Re: caching includes parse tree

Posted by Glenn <gs...@gluelogic.com>.
On Mon, Nov 17, 2003 at 08:54:50PM +0100, André Malo wrote:
> * Brian Akins <ba...@web.turner.com> wrote:
> 
> > Any thought into parsing the results of the includes filter (offsets, 
> > etc.).  In our environment, parsing the includes files is a huge 
> > performance hit.
> 
> Just some thoughts from top of my head:
> 
> I'd say, if we do, only with the new code. The old one is not very applicable
> for such a task. 
> 
> However, it sounds interesting. First we must define the cache keys. Cache by
> URL? By file? by ETag? What about dynamic resources?
> 
> The second point is, that caching in a performant manner probably only should
> occur on per child basis (like rewrite map caching). This is highly useful in
> multithreaded environments, of course.
> 
> The third point is, that there's no real parse tree;-) We just skim through
> the document and remember only the necessary things (FLAG_PRINTING etc.). We'd
> need to remember what when happend, i.e. need to build a (kind of) parse tree
> for exactly this purpose. (Array of "tokens" as a first thought).
> 
> But there's still the question whether this really saves performance. This
> depends on how fast the actual bucket stuff around is (compared to the parsing
> code). We still must read the buckets and pass them through at minimum.
> 
> Last but not least; it would be quite interesting to create just an abstract
> API for this in mod_include and build another module that does the actual
> caching. I'm not sure whether this make really sense, however ;)
> 
> Further thoughts if I have more time ...

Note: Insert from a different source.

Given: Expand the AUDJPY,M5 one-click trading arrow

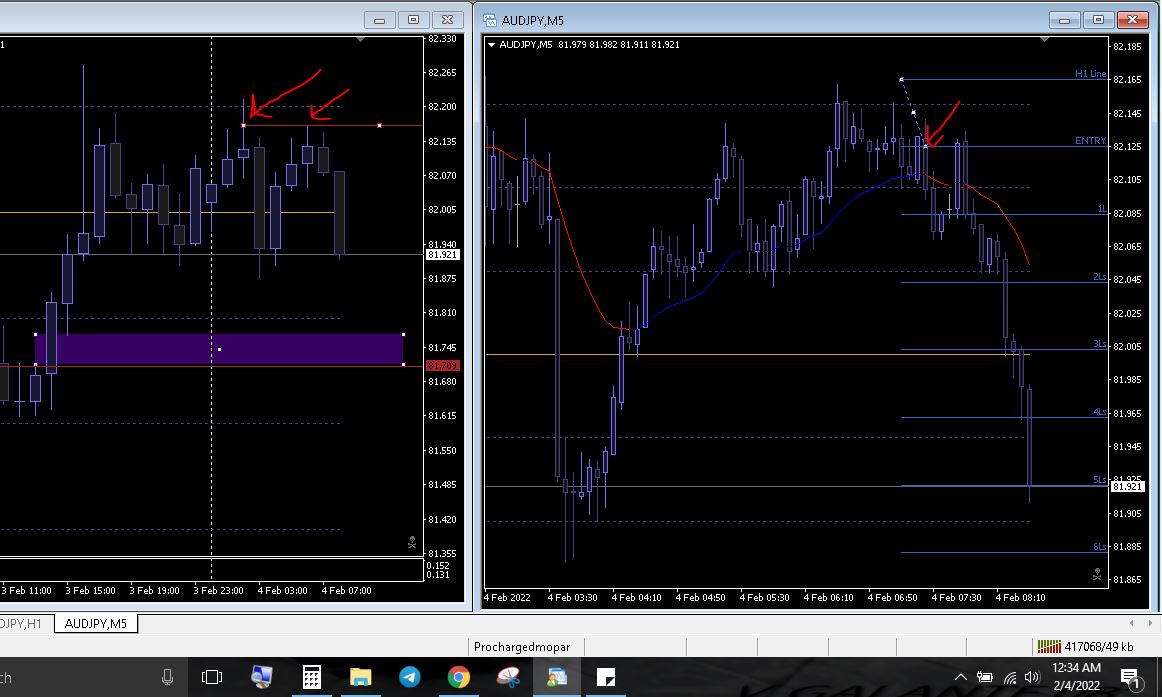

How about an env variable flag extension in the SSI that can be set to,
say, "cache me".  If you do any complicated processing, you would say
"don't cache me", which would be the default.

For files where server-side includes are used for page fragment reuse
rather than complicated server-side conditional processing, this could
be an easy win, and a bit more flexible than the XBitHack.

Cheers,
Glenn

Re: caching includes parse tree

Posted by André Malo <nd...@perlig.de>.
* Brian Akins <ba...@web.turner.com> wrote:

> Any thought into parsing the results of the includes filter (offsets, 
> etc.).  In our environment, parsing the includes files is a huge 
> performance hit.

Just some thoughts from top of my head:

I'd say, if we do, only with the new code. The old one is not very applicable
for such a task. 

However, it sounds interesting. First we must define the cache keys. Cache by
URL? By file? by ETag? What about dynamic resources?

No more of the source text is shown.